Fruncí el ceño. El nombre no significaba nada. No, eso no era cierto. Significaba... dolor. Un dolor agudo y fantasma en mi pecho.

-¿Es usted el cliente? -pregunté, encogiéndome contra la cabecera, cubriéndome instintivamente-. Seré buena. Solo no me pegue.

El rostro de Dante se puso blanco. Parecía que le hubieran disparado en el pecho.

-Soy tu esposo -susurró.

-¿Esposo? -probé la palabra. Sabía a cenizas-. No tengo esposo. Trabajo en el... el burdel. La Madama dijo que tengo que pagar mi deuda.

Los falsos recuerdos de la primera sesión habían echado raíces, llenando el vacío dejado por el trauma. Eran mi realidad ahora. Yo era la puta que Sofía decía que era.

Dante se levantó, derribando la silla con un estruendo ensordecedor. Salió furioso de la habitación.

Lo oí gritar en el pasillo. Luego oí la voz de una mujer. Aguda, estridente.

La puerta se abrió. Sofía entró.

Me miró, yaciendo rota en la cama. Sonrió, una curva fría y victoriosa de los labios.

-¿De verdad no te acuerdas? -preguntó.

-¿Acordarme de qué?

Se acercó y me abofeteó. Fuerte.

Mi cabeza se giró hacia un lado. No me defendí. Estaba entrenada para no defenderme. Solo gemí, encogiéndome.

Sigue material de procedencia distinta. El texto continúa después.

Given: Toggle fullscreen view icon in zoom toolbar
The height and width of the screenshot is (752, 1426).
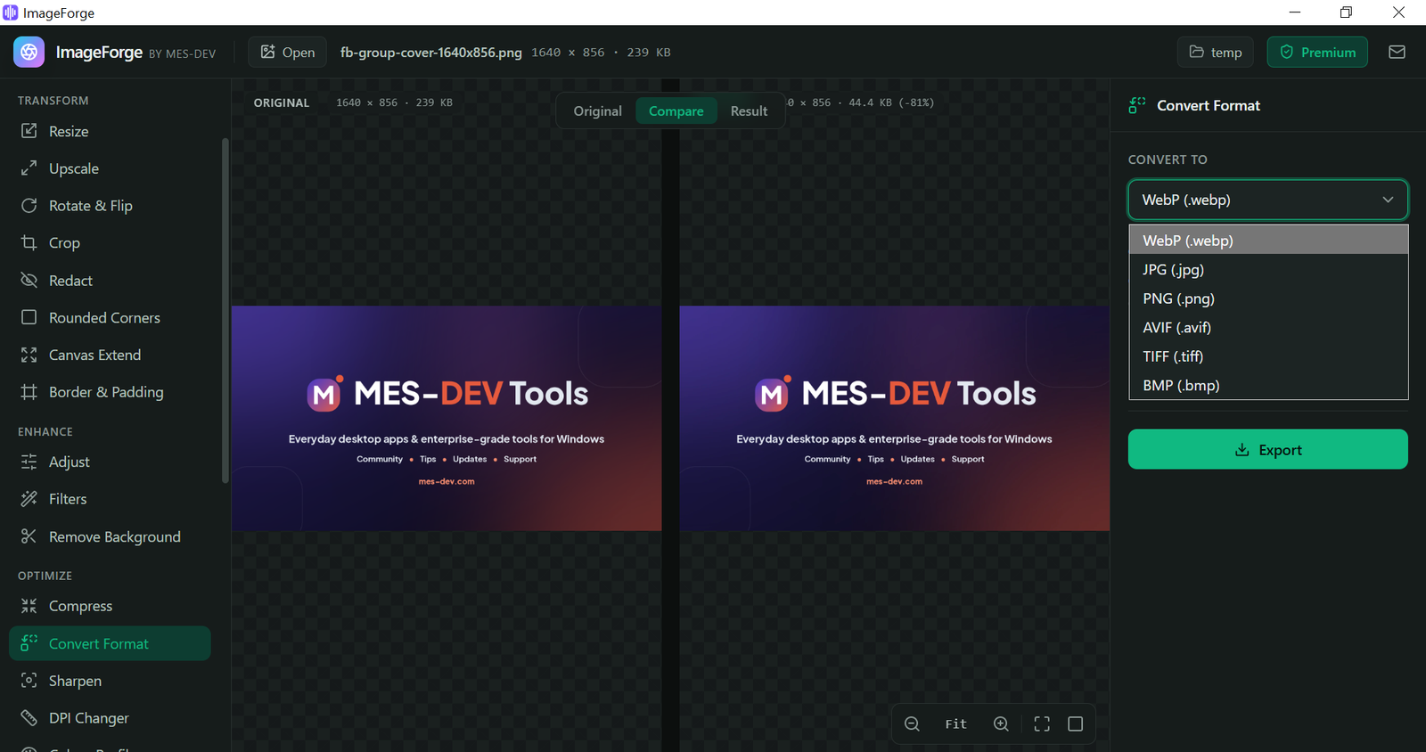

Dante volvió a entrar corriendo. Vio a Sofía de pie sobre mí. Vio la marca roja floreciendo en mi mejilla.

-¡Sofía! -advirtió.

-Me miró con esa mirada -sollozó Sofía, enterrando la cara en sus manos de inmediato-. La mirada que me dio cuando me vendió.

Dante suspiró, la lucha drenándose de él. Pasó a mi lado. Envolvió sus brazos alrededor de Sofía.

-Está bien -la calmó-. Ya no puede hacerte daño. Ni siquiera sabe quién es.

Me miró por encima del hombro de Sofía. Sus ojos estaban llenos de lástima. Y de asco.

Subí las sábanas hasta la barbilla, aterrorizada del hombre extraño y la mujer que lloraba. Solo quería ir a casa, pero al ver sus caras, me di cuenta con un corazón que se hundía: ya no sabía dónde estaba mi casa.